Unas horas después de la detención de Philipp, un granjero encontró otra oveja detrás de su casa de labranza. Se la echó a los hombros y, bajo la lluvia, la llevó por la calle del pueblo hasta el puesto de policía. El pelaje del animal estaba empapado, pesaba mucho; la sangre y el agua resbalaban por la chaqueta impermeable del granjero. La dejó caer en los escalones del puesto de policía; la lana mojada golpeó contra la puerta y dejó una mancha oscura en la madera.
A medio camino entre la casa solariega y el pueblo, compuesto por unas doscientas casitas bajas, arrancaba una senda que llevaba a la casa frisia con techado de caña construida sobre el dique, una casa abandonada a la que todos se referían como la «choza del malecón». De día era el punto de encuentro de los niños, que iban a jugar; por la noche, las parejas se daban cita bajo la pérgola. Desde allí podía verse el mar y oírse los chillidos de las gaviotas.

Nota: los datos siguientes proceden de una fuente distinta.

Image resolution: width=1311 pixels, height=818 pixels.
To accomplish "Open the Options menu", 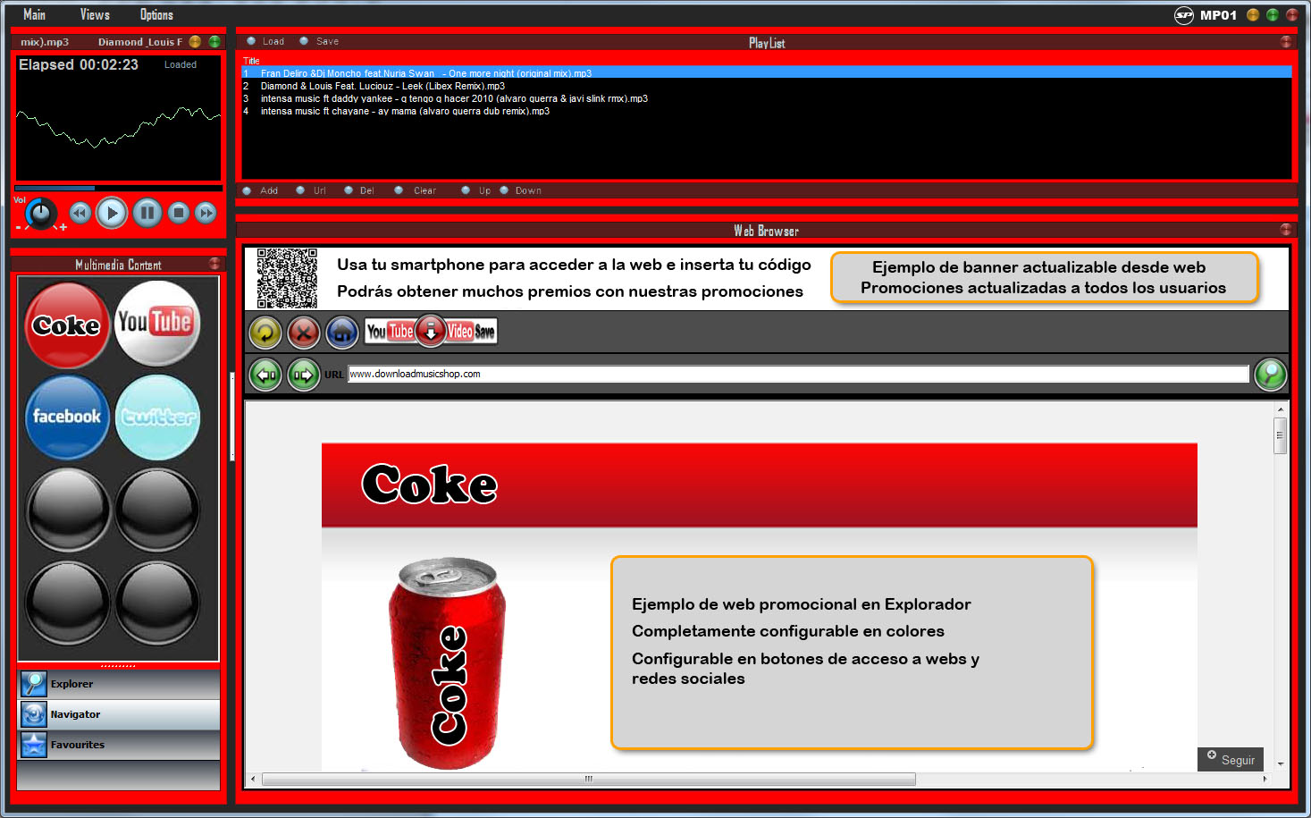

Los policías encontraron el móvil de Sabine entre la avena húmeda, y, no muy lejos de allí, una diadema. Sabine la llevaba puesta la tarde de su cumpleaños, dijo su padre. Acordonaron la zona y un centenar de policías peinaron las marismas con perros adiestrados en la búsqueda de cadáveres. Se reclamó la presencia de agentes de la policía científica, que, con sus monos blancos de Tyvek, buscaron nuevas pruebas. Pero no encontraron nada más.
El ejército de policías hizo que también la prensa acudiera a Nordeck, y cualquiera que se dejara ver por la calle era entrevistado. Nadie salía apenas de casa, la gente echaba las cortinas y la taberna del pueblo quedó desierta. Sólo los periodistas con sus bandoleras de colores llenaban el bar. Tenían los portátiles abiertos, maldecían la lentitud de la conexión a internet y se contaban unos a otros noticias que no existían.